For engine1/file, current (20.12.x) versions of Comet understand the following EngineProp keys:

Key Value
Any key starting with INCLUDE A path that is included
Any key starting with EXCLUDE An exclusion (glob format)
Any key starting with REXCLUDE An exclusion (regular expression format)
Any key starting with SMBAUTH A set of Windows network share credentials in WinSMBAuth JSON format
USE_WIN_VSS If present, the 'Take filesystem snapshot' checkbox is checked
CONFIRM_EFS If present, the 'Dismiss EFS warning' checkbox is checked
RESCAN_UNCHANGED If present, the 'Rescan unchanged files' checkbox is checked

For engine1/mssql, current (20.12.x) versions of Comet understand the following EngineProp keys:

Key Value
ALL_DATABASES If present, include all databases with specified exclusions. If not present, only back up the specified inclusions
Any key starting with DATABASE- A database that is included. Only valid if ALL_DATABASES is not present.
Any key starting with EXCEPT-DATABASE- A database that is excluded. Only valid if ALL_DATABASES is present.
INSTANCE The Microsoft SQL Server instance name
USERNAME The username to connect to Microsoft SQL Server
PASSWORD The password to connect to Microsoft SQL Server
AUTHMODE Either "windows" or "native" (corresponding to the declared MSSQL_AUTH_WINDOWS and MSSQL_AUTH_NATIVE constant values). If not present, use native authentication if the USERNAME and/or PASSWORD fields are filled in, use windows authentication if they are blank
METHOD Either "OLEDB_NATIVE" or "OLEDB_32" (corresponding to the declared MSSQL_METHOD_OLEDB_NATIVE and MSSQL_METHOD_OLEDB_32 constant values). If not present, defaults to Native
DIFFBASE If present, take a "Full (base image)" backup job. Otherwise, take a "Full (copy only)" backup job.
DIFFERENTIAL If present, take a "Differential increment" backup job. Otherwise, take a "Full (copy only)" backup job.
LOGTRUNC If present, take a "Log (truncating)" backup job. Otherwise, take a "Full (copy only)" backup job.
LOGNOTRUNC If present, take a "Log (no truncation)" backup job. Otherwise, take a "Full (copy only)" backup job.

Custom Remote Bucket 

The "Custom Remote Bucket" is a possible option for the Requestable Storage Vault provider in the Comet Server configuration settings. The Requestable Storage Vault provider system allows administrators and authorized users to easily allocate new Storage Vaults inside a user account that are attached to a real storage location created by the provider.

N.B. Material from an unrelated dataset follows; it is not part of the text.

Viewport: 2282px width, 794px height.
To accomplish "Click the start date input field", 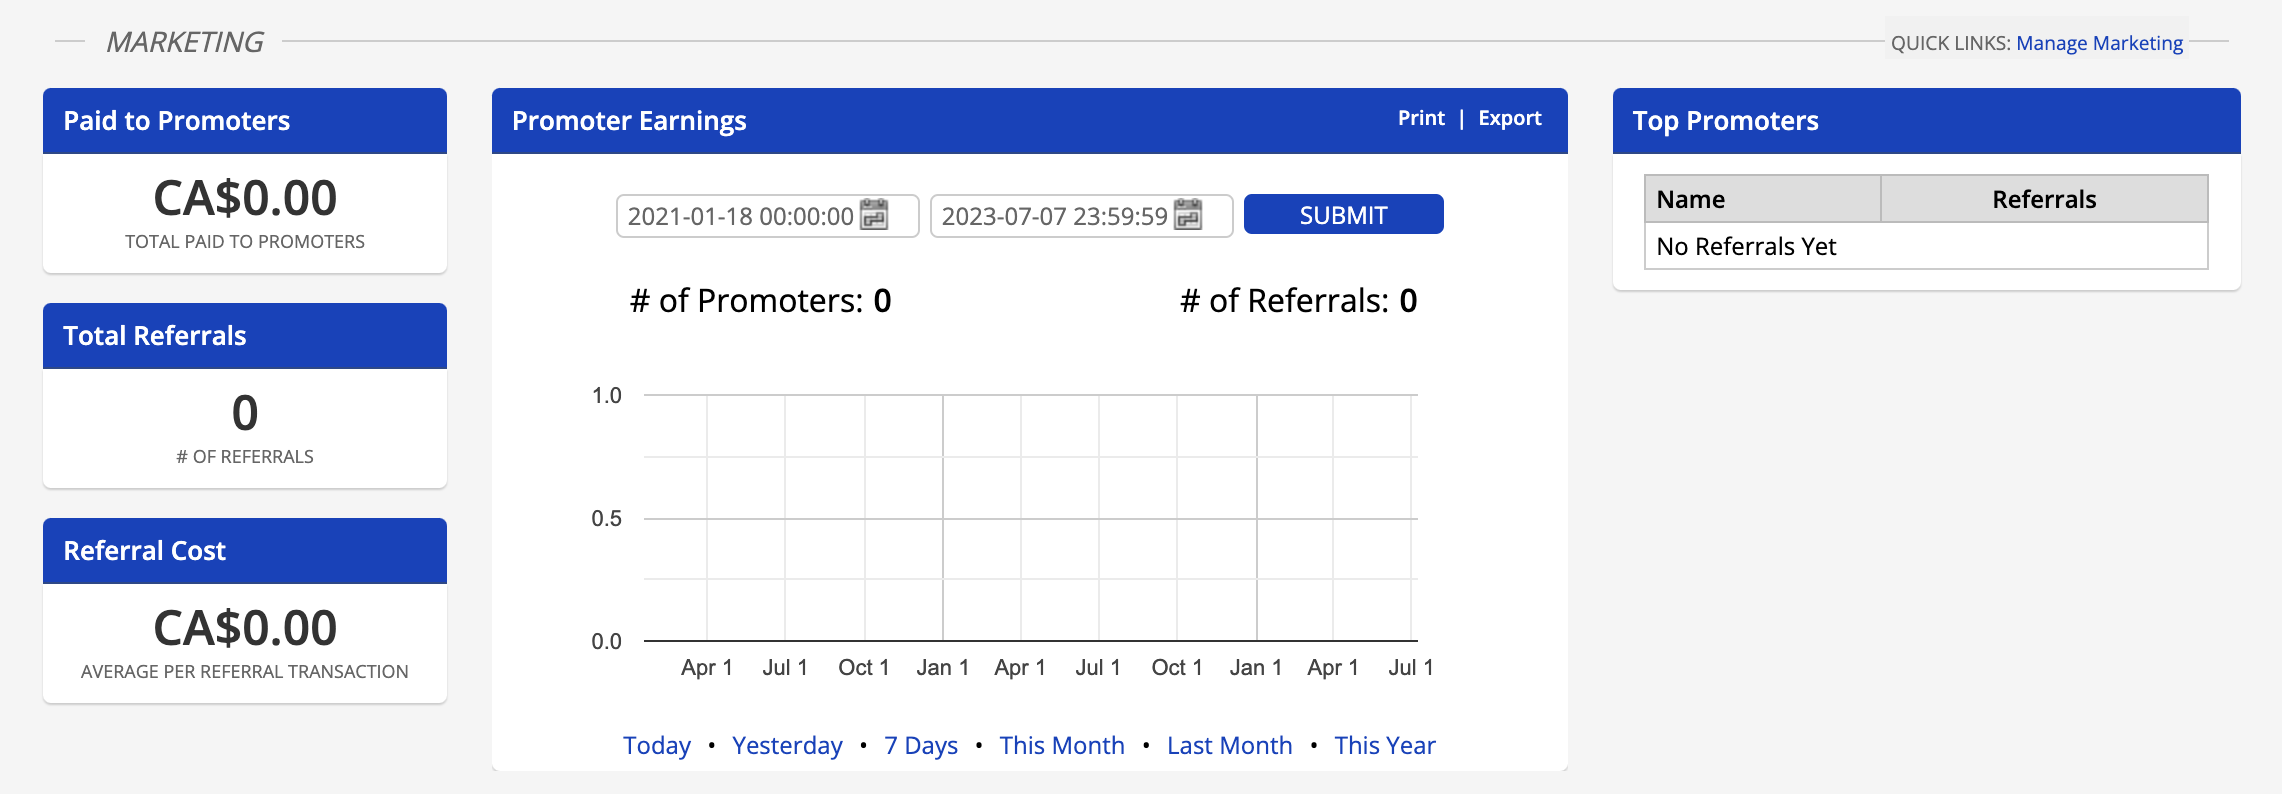I will (740, 216).
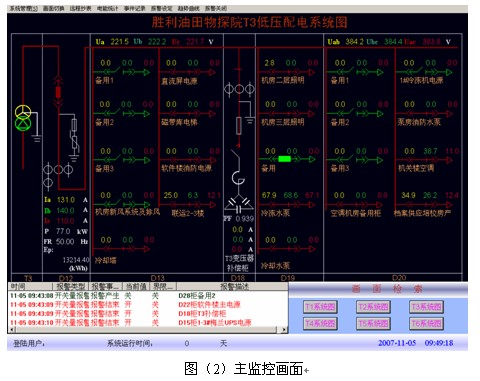Click the D18 contactor coil symbol
This screenshot has width=480, height=381.
point(238,177)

As well as the built-in provider types for allocating Comet Storage Role, Backblaze B2, and Wasabi buckets, you can use the "Custom Remote Bucket" provider type to implement a custom storage location.

This is of interest for MSPs that want to bring an advanced direct-to-cloud storage option, or storage providers that want to develop an integration that easily plugs into Comet Servers to provide direct-to-cloud storage. The resulting Storage Vault can use any storage protocol supported by Comet, such as S3-compatible, Local Path, or SFTP.

To use this feature, you should provide a URL endpoint.

  • Comet Server will make an HTTP POST request to your configured endpoint
  • Your endpoint should respond with a HTTP 2xx status code.
  • Your endpoint should respond with a DestinationLocation structure in JSON format
  • Comet Server will add the resulting DestinationLocation structure into the requesting user's profile as a new Storage Vault.